* _WORK TASK_
Extract exactly those lines that lie between the start of the material and the line with "https://doi.org/10.31358/techne.v25i1.598 (81, 616)", including both boundary lines and no others.
*** Begin section ***
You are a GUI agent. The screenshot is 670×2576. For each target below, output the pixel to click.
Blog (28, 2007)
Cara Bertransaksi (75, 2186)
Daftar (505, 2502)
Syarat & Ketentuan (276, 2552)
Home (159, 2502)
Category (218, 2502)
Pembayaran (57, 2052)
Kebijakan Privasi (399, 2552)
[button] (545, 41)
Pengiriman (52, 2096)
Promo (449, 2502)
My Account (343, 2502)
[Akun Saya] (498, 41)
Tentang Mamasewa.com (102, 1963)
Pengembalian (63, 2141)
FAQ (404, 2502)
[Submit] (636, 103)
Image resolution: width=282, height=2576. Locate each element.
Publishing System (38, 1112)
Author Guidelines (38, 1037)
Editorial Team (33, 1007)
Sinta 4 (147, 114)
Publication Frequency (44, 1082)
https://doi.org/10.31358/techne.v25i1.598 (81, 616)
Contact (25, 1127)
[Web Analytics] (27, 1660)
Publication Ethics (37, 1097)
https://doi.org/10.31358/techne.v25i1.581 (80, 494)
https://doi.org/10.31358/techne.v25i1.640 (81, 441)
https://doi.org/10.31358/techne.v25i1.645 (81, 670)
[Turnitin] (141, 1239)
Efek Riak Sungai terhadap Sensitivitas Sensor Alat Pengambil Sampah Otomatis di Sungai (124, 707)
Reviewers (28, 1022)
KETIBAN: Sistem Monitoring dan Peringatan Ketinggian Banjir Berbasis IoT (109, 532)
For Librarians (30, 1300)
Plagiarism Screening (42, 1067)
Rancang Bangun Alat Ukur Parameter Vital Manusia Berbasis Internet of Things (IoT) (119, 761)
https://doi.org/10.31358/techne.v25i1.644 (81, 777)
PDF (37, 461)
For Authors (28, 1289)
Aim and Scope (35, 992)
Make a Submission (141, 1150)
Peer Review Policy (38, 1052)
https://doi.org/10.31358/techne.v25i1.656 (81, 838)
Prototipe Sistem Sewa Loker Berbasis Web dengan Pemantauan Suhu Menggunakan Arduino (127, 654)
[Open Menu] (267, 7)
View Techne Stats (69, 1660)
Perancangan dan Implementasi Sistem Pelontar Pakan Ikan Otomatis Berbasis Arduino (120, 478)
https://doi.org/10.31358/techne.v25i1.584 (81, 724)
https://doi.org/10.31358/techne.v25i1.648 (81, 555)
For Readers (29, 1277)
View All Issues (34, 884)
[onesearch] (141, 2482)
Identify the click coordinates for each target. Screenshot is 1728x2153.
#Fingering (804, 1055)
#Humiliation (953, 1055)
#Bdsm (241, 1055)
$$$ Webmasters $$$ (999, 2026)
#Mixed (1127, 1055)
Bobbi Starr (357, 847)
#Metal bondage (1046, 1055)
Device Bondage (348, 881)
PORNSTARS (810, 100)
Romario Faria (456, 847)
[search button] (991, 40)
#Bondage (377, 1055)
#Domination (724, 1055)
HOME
*** End section ***
* _OUTPUT FOR THIS EXERCISE_
You are a GUI agent. The screenshot is 670×2576. For each target below, output the pixel to click.
Blog (28, 2007)
Cara Bertransaksi (75, 2186)
Daftar (505, 2502)
Syarat & Ketentuan (276, 2552)
Home (159, 2502)
Category (218, 2502)
Pembayaran (57, 2052)
Kebijakan Privasi (399, 2552)
[button] (545, 41)
Pengiriman (52, 2096)
Promo (449, 2502)
My Account (343, 2502)
[Akun Saya] (498, 41)
Tentang Mamasewa.com (102, 1963)
Pengembalian (63, 2141)
FAQ (404, 2502)
[Submit] (636, 103)
Image resolution: width=282, height=2576. Locate each element.
Publishing System (38, 1112)
Author Guidelines (38, 1037)
Editorial Team (33, 1007)
Sinta 4 (147, 114)
Publication Frequency (44, 1082)
https://doi.org/10.31358/techne.v25i1.598 (81, 616)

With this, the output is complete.